Il dottor Paolo Accorsi

“Non ci sono dubbi che la chiusura di un piccolo punto nascita rappresenti un momento ad impatto emotivo per la popolazione del territorio; quando si parla di salute, occorre però riuscire ad andare oltre al legame affettivo”. Ad affermarlo è il dottor Paolo Accorsi, ginecologo e componente della Commissione Nascita regionale, che si è espressa unanimemente a favore della chiusura dei piccoli punti nascita in Emilia Romagna.

“L’Organizzazione mondiale della sanità – chiarisce Accorsi – sottolinea l’importanza di partorire il più possibile vicino a casa, ma a condizione che siano garantiti i criteri di sicurezza per la mamma ed il neonato. L’emergenza in sala parto è rara, ma si può sempre verificare in modo del tutto imprevedibile anche nei cosiddetti parti a basso rischio.
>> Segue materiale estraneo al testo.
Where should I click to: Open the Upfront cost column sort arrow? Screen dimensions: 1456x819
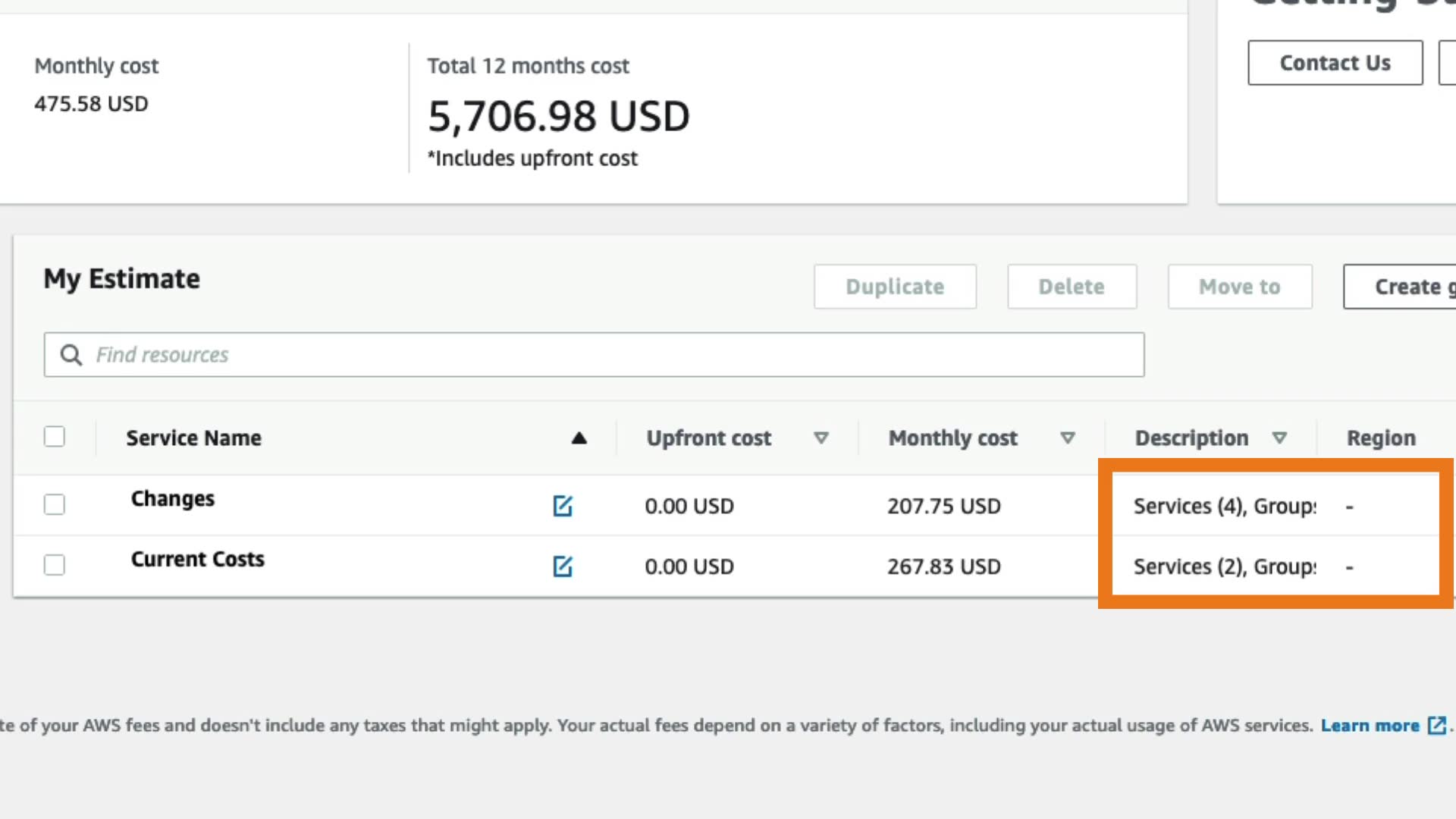click(x=821, y=438)
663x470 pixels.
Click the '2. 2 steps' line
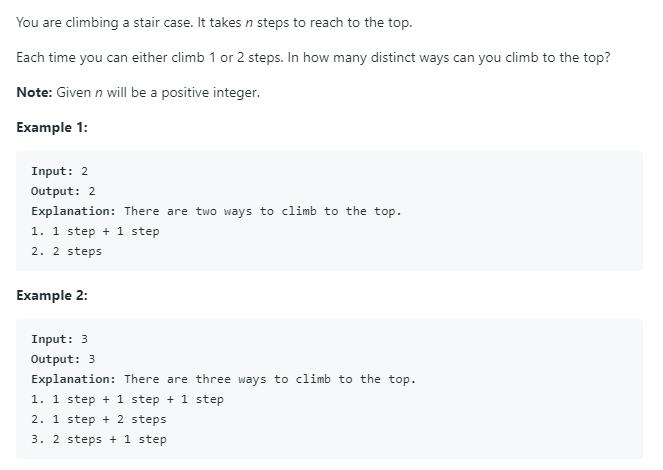67,251
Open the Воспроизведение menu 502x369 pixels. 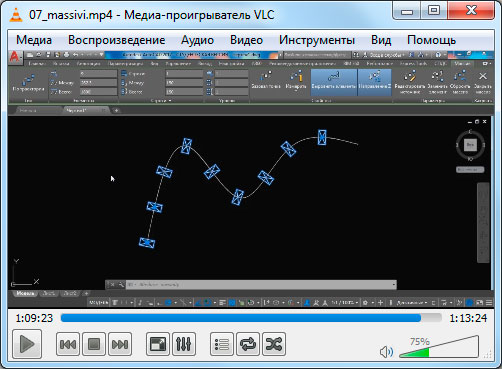click(117, 40)

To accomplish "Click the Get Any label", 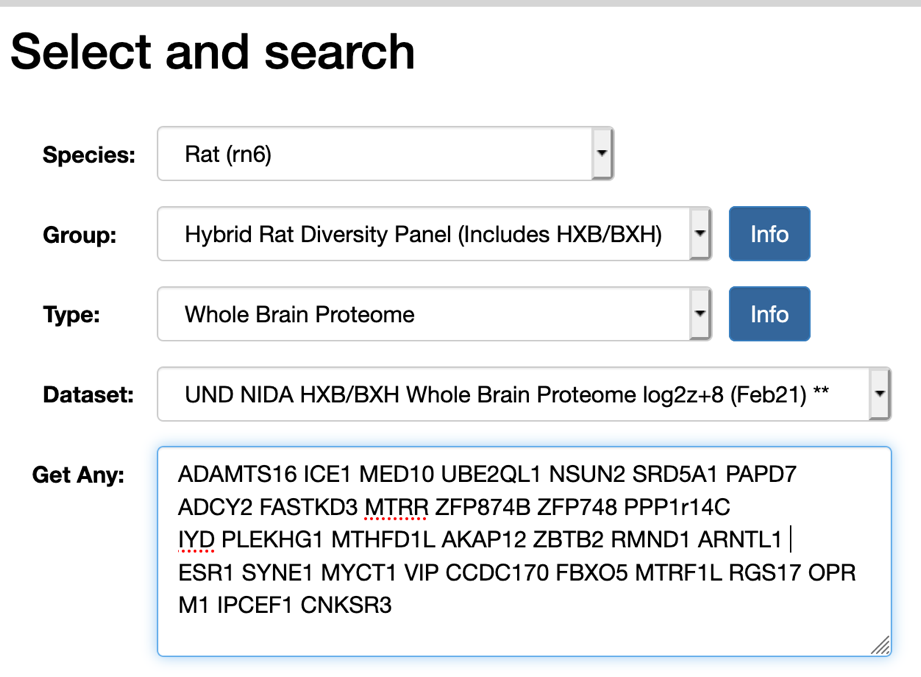I will [x=78, y=474].
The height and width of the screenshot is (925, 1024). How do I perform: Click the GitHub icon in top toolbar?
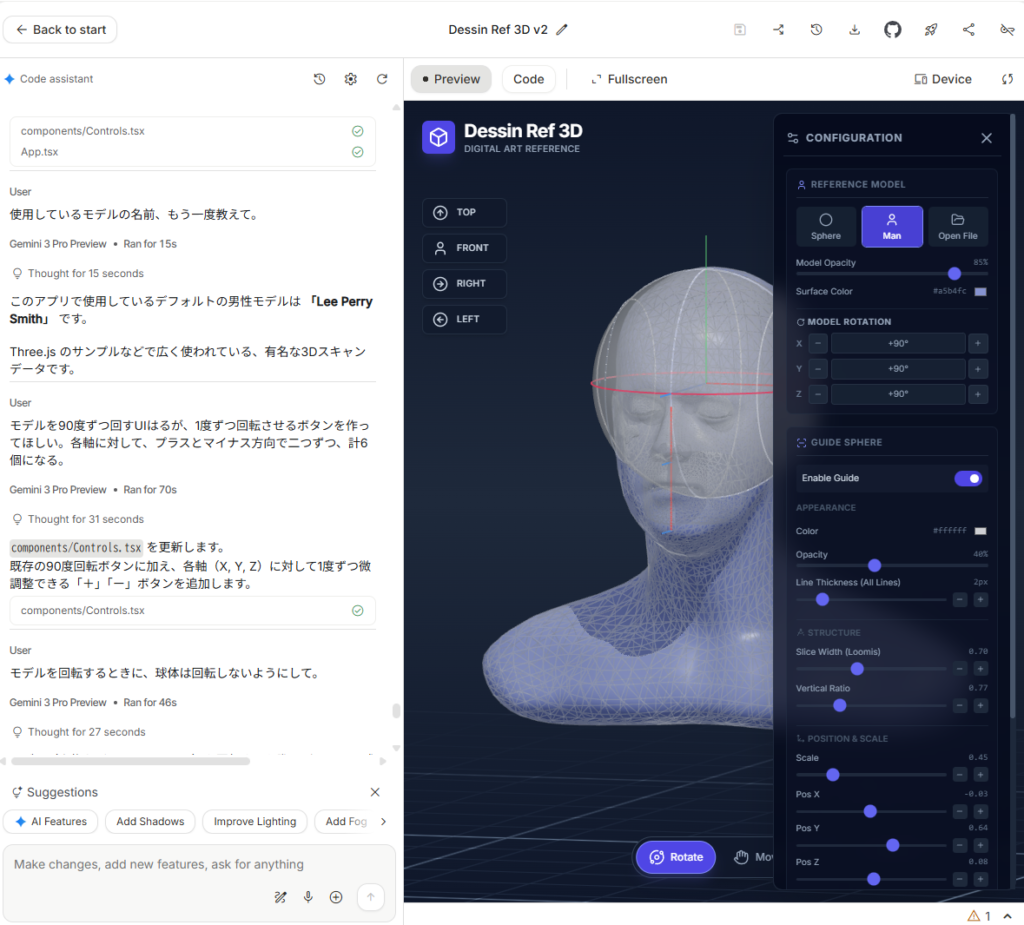click(892, 30)
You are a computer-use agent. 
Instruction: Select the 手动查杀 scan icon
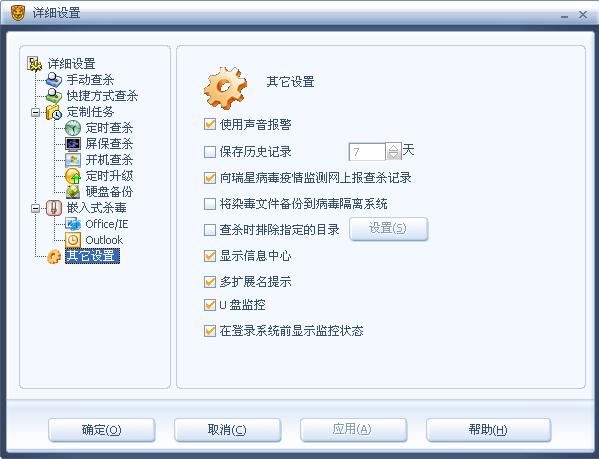coord(53,80)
Ed anzi, proprio in questi casi la percezione – errata – di prevedibilità assoluta attraverso il meccanismo di selezione, diventa particolarmente pericolosa, perché l’emergenza, quando si manifesta, coglie ancor più impreparati. Nel parto in ospedale le donne pretendono – ne hanno diritto – la massima qualità assistenziale per il massimo della sicurezza. E nell’emergenza tutto deve essere perfetto: scelte giuste e sinergie perfette tra gli operatori. Non stiamo parlando solo di un bravo ginecologo o un altrettanto bravo pediatra: parliamo di un team che comprende ostetriche, infermiere, chirurghi, personale di sala operatoria, laboratorio, trasfusionale, anestesisti, neonatologi. E’ il personale che deve essere tutto presente immediatamente, non c’è tempo per spiegare o chiedere cosa fare”.

“Non basta far ruotare nei piccoli punti nascita operatori che lavorano di routine in grandi ospedali – prosegue Accorsi -, perché questi operatori non sarebbero in grado di operare in perfetta sintonia: occorre tanto allenamento fatto assieme. L’intero ospedale non risulta sempre all’altezza per affrontare situazioni ostetriche e neonatologiche critiche, e non a caso molti dei criteri di esclusione al parto sono su categorica indicazione anestesiologica”.

“Le società scientifiche – conclude il medico – si esprimono concordi contro la permanenza in attività dei punti nascita sotto i 500 parti l’anno. Mi auguro che anche la società civile ne comprenda i motivi e divenga presto consapevole che i professionisti si esprimono e lavorano tutti i giorni per la salute e non per altri obiettivi”.